Last Tuesday, Gascón announced that his office would review 370 old cases where the detective was reportedly a witness.
“Under the law, we are required, once we are aware of someone having racist tendencies, as in the case of the individual, we have to notify all the defense lawyers in all the cases that this individual may have been a witness or participated in the investigation,” Gascón said. LAPD said Motto retired from the Operations Central Bureau Homicide in May 2020 and the department had launched its own investigation.
The individual is not a current member of the LAPD and retired in May 2020 as a detective assigned to Operations Central Bureau Homicide.
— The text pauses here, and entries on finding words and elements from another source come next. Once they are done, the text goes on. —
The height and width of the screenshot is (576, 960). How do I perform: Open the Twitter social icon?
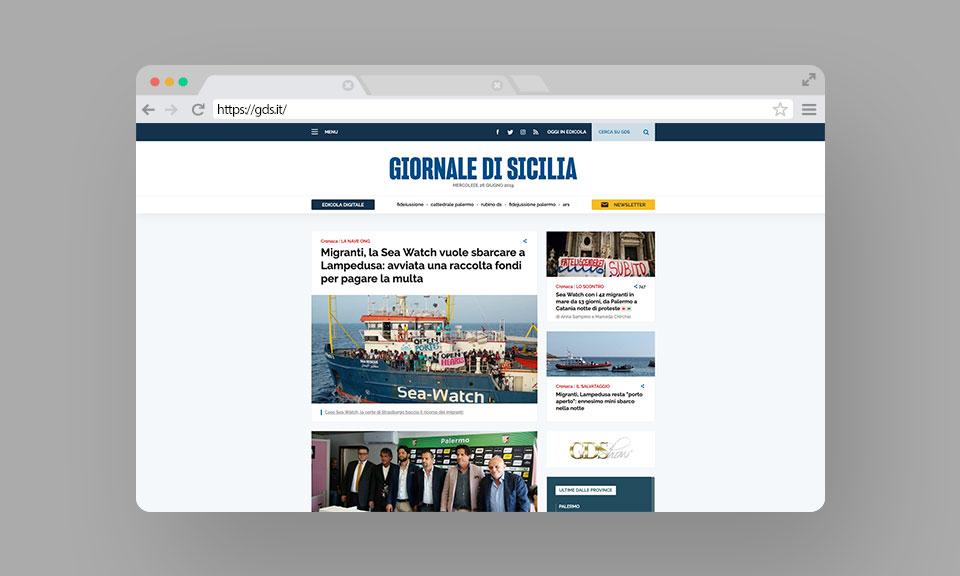tap(510, 132)
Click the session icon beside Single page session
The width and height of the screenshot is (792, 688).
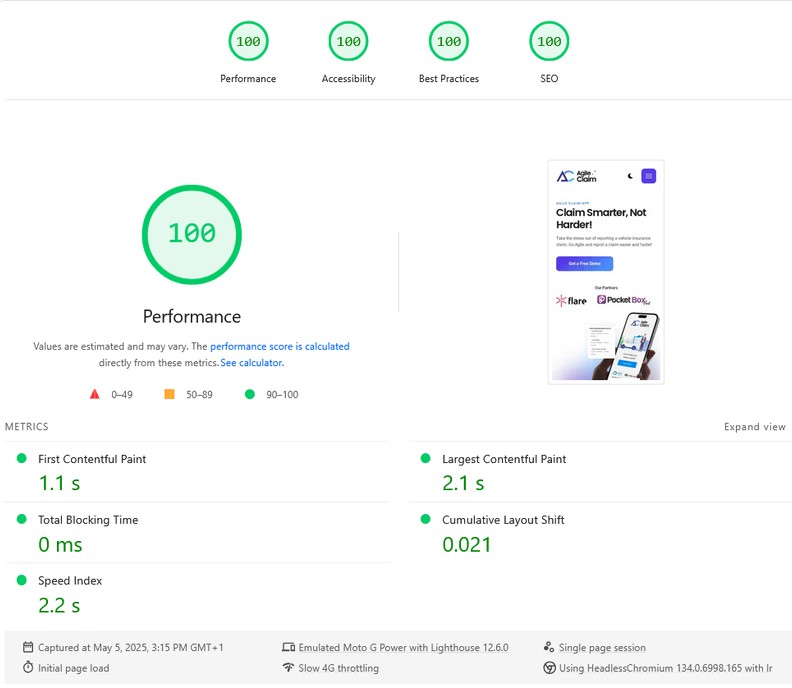click(x=549, y=647)
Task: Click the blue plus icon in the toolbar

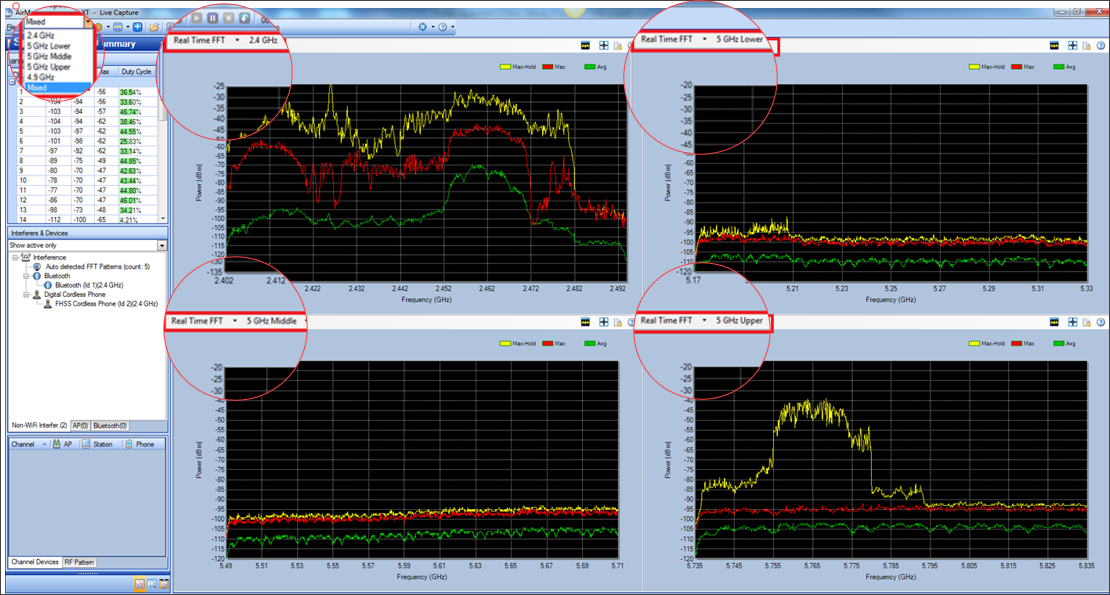Action: [137, 26]
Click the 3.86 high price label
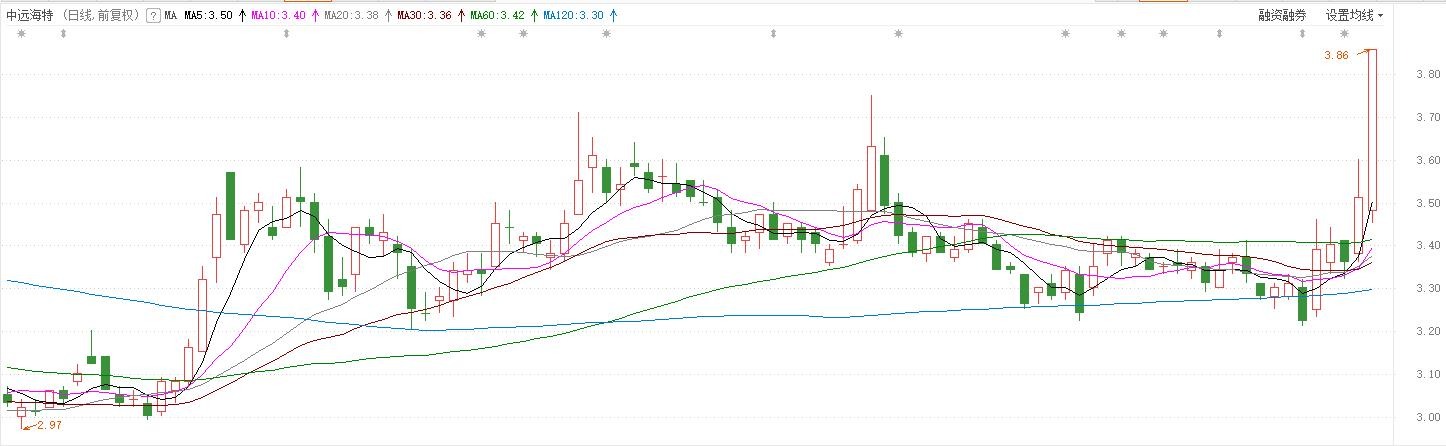This screenshot has width=1446, height=446. [1336, 56]
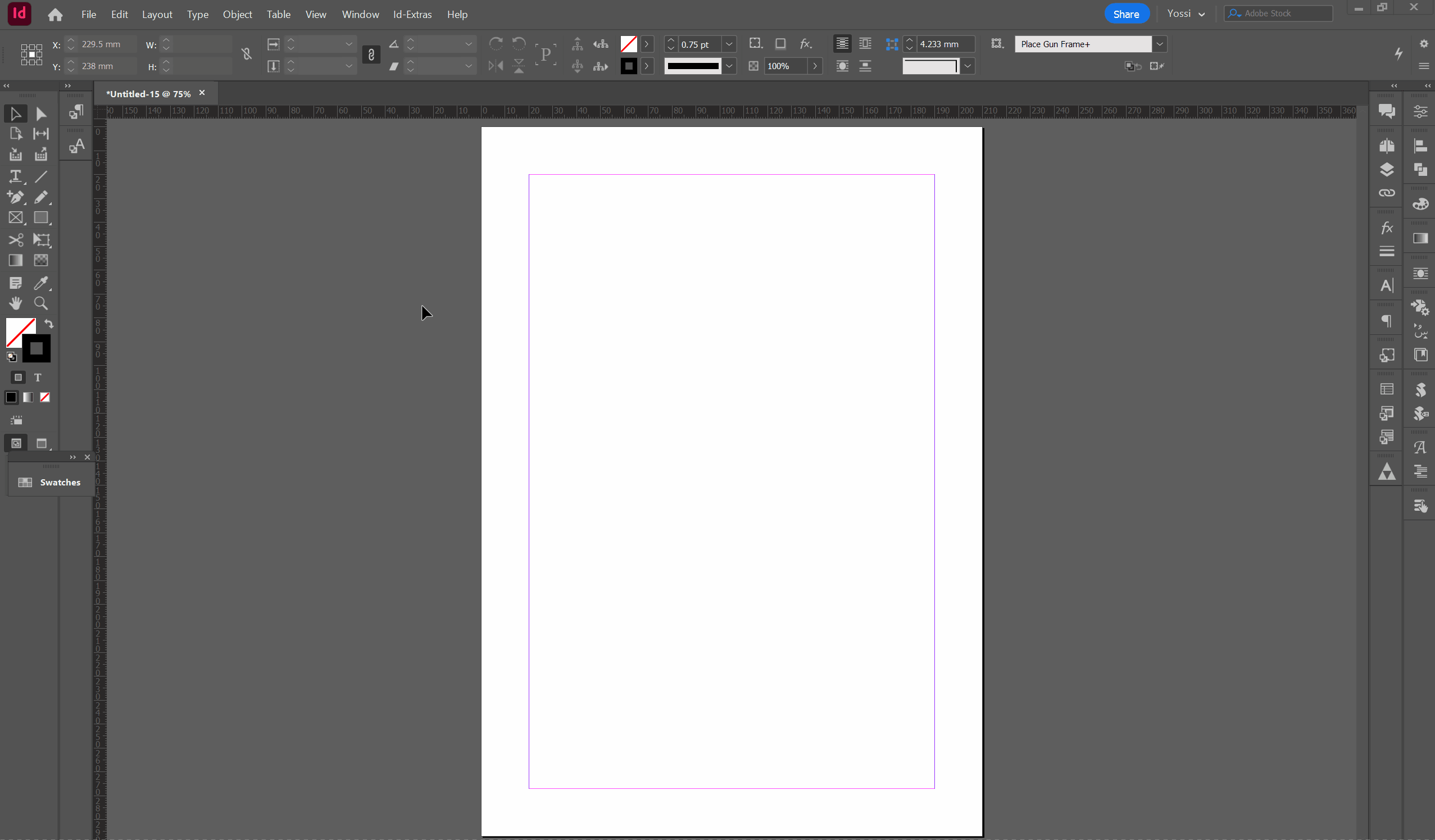Open the Object menu
Screen dimensions: 1435x840
click(237, 14)
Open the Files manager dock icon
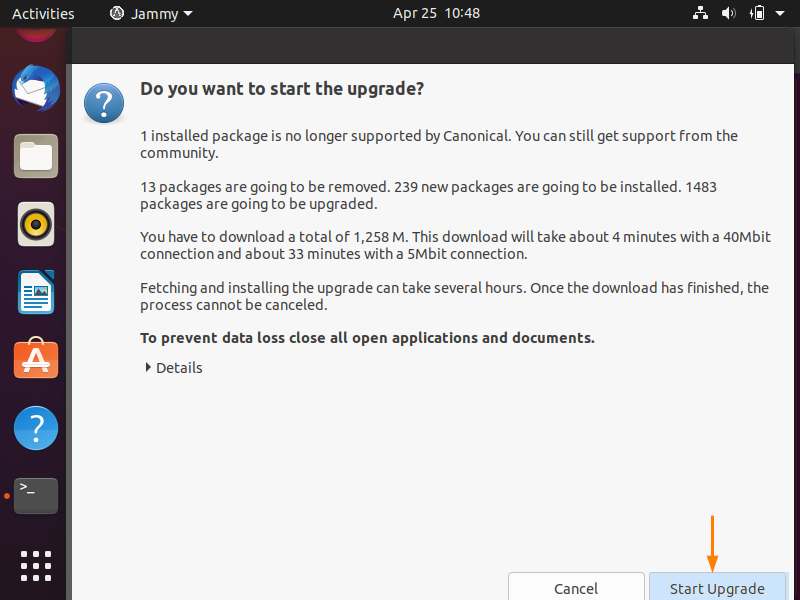 tap(36, 156)
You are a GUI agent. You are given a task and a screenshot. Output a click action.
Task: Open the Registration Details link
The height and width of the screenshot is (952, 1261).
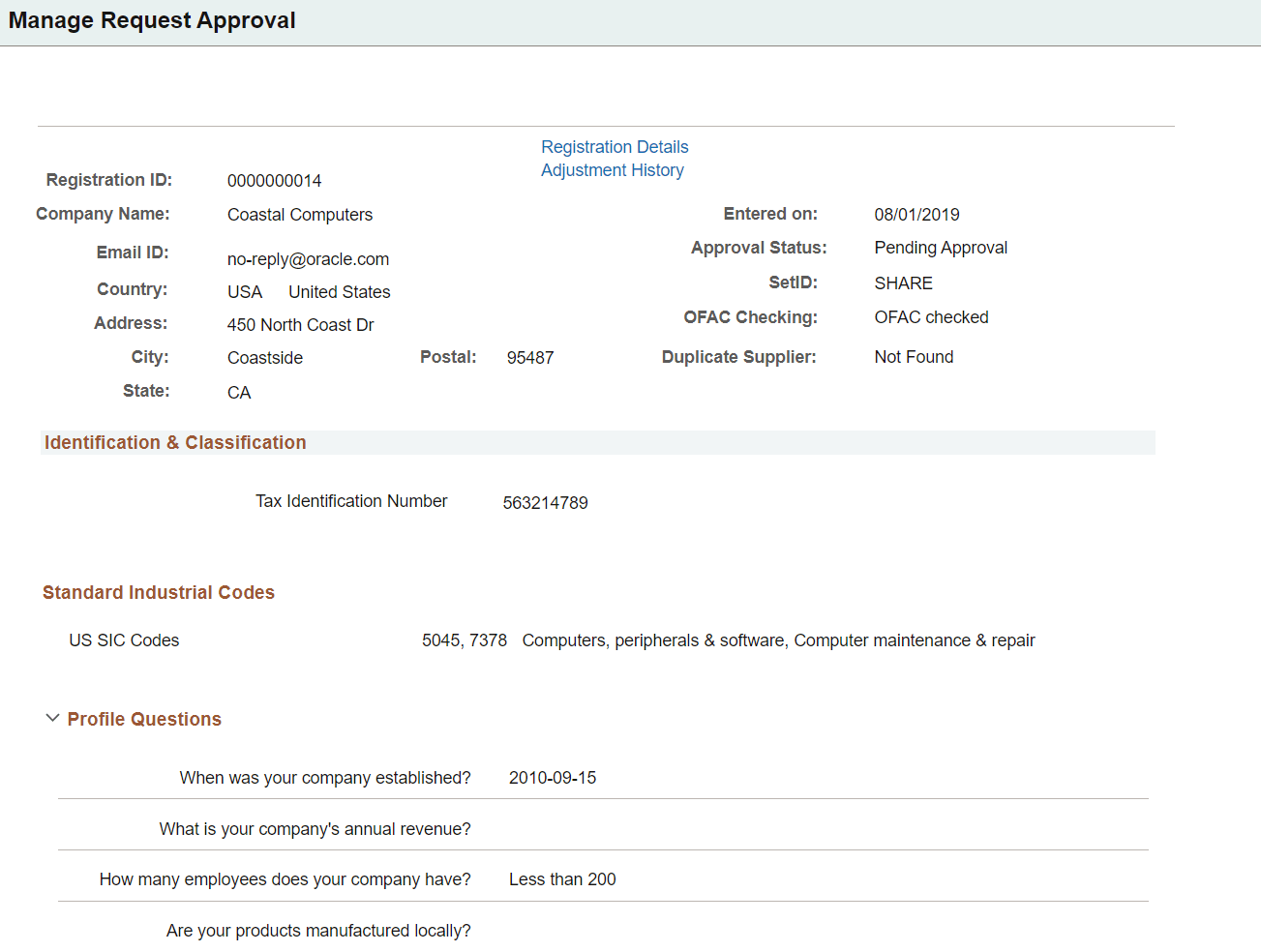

To ensure there is no current Department nexus to this incident, there has been an internal investigation started.
— LAPD HQ (@LAPDHQ) March 17, 2021
LAPD says Motto was not subject to disciplinary action as a former employee, however, said the department was working with the D.A.’s office to review the cases.
“They’re going to question whether or not evidence was planted,” civil rights attorney DeWitt Lacey said. “They’re gonna question whether or not he ignored evidence from people of color, Black folks in particular. They’re gonna question the type of people he went after.”
The D.A.’s office said it would begin its review with pending cases and work its way backward. CBS Los Angeles attempted to reach out to Motto, but did not immediately hear back.